Un genitore, per il figlio, è un punto fermo di conoscenza e apprendimento, ma quando questa figura diventa tossica, il dilemma dell’odio emerge con forza. Essere figli impone la necessità di seguire coloro che sono i genitori, coloro che essendo più anziani di noi sanno come il mondo si muove, un ciclo indelebile che ogni adulto porta con sé fin da quando l’uomo ha fatto la sua comparsa.
La trama de L’Avvelenatore
Nelle campagne dove Arno Paternoster è cresciuto, i contadini diffondevano concimi azotati, fosforo e cloruro di ammonio ogni anno. Suo padre, fin da quando era bambino, gli mostrava le sinistre iridescenze delle pozzanghere per ricordargli che quelle sostanze scorrevano anche nell’acqua che bevevano.

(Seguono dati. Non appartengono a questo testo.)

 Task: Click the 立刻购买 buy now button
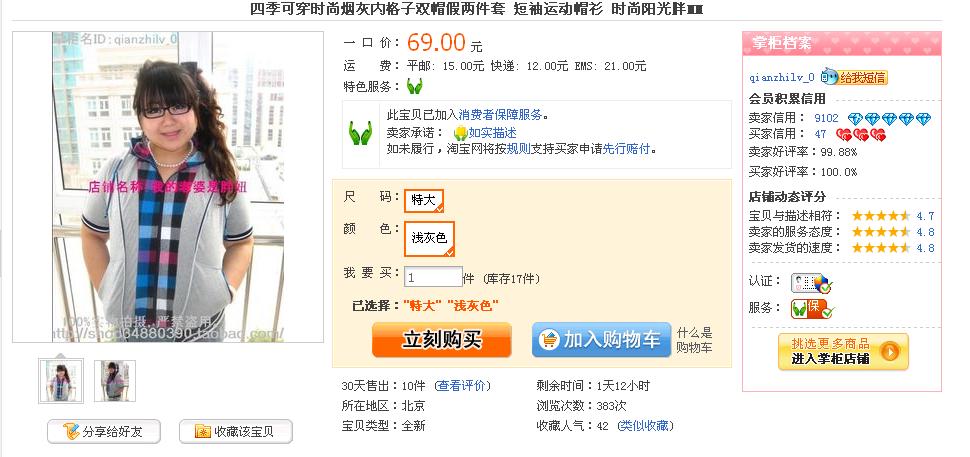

Il dottor Paternoster, nonostante fosse un medico rispettato e un punto di riferimento nella comunità ha trascorso la sua vita contaminando ogni pensiero di suo figlio, avvelenando ogni decisione familiare, agendo come un veleno insidioso.
Nessuno avrebbe mai creduto che abusasse in modo malato della sua autorità all’interno della famiglia. Arno è ora un adulto con una vita stabile: un buon lavoro, una moglie poliziotta e una figlia. Non ha visto suo padre per anni, ma la presenza avvelenata di quest’ultimo lo perseguita come un’ombra. Quando il dottor Paternoster viene ucciso, il figlio, Arno diventa il principale sospettato, tornato di nascosto nella casa di famiglia e senza un alibi, la sua posizione è compromessa.
Lo ha ucciso lui?
Se si, perché?
Se non è stato lui, chi avrebbe avuto interesse a compiere tale azione?
L’autore
Emanuele Altissimo usa uno stile teso e preciso, raccontando senza troppi giri di parole le vicissitudini di una relazione familiare dolorosa, contornata da una comunità provinciale incapace di guardare oltre il proprio naso; incapace di liberarsi dai propri fantasmi. A quattro anni dal suo esordio, offre un romanzo intriso di sottile tensione psicologica. Con il ritmo di un’indagine criminale, esplora le nostre case, i nostri armadi ordinati e le parole che esitiamo a pronunciare, conducendoci nell’oscurità per farci desiderare la luce. È nei momenti in cui sembra che nessuno creda in noi che dobbiamo combattere per la nostra libertà.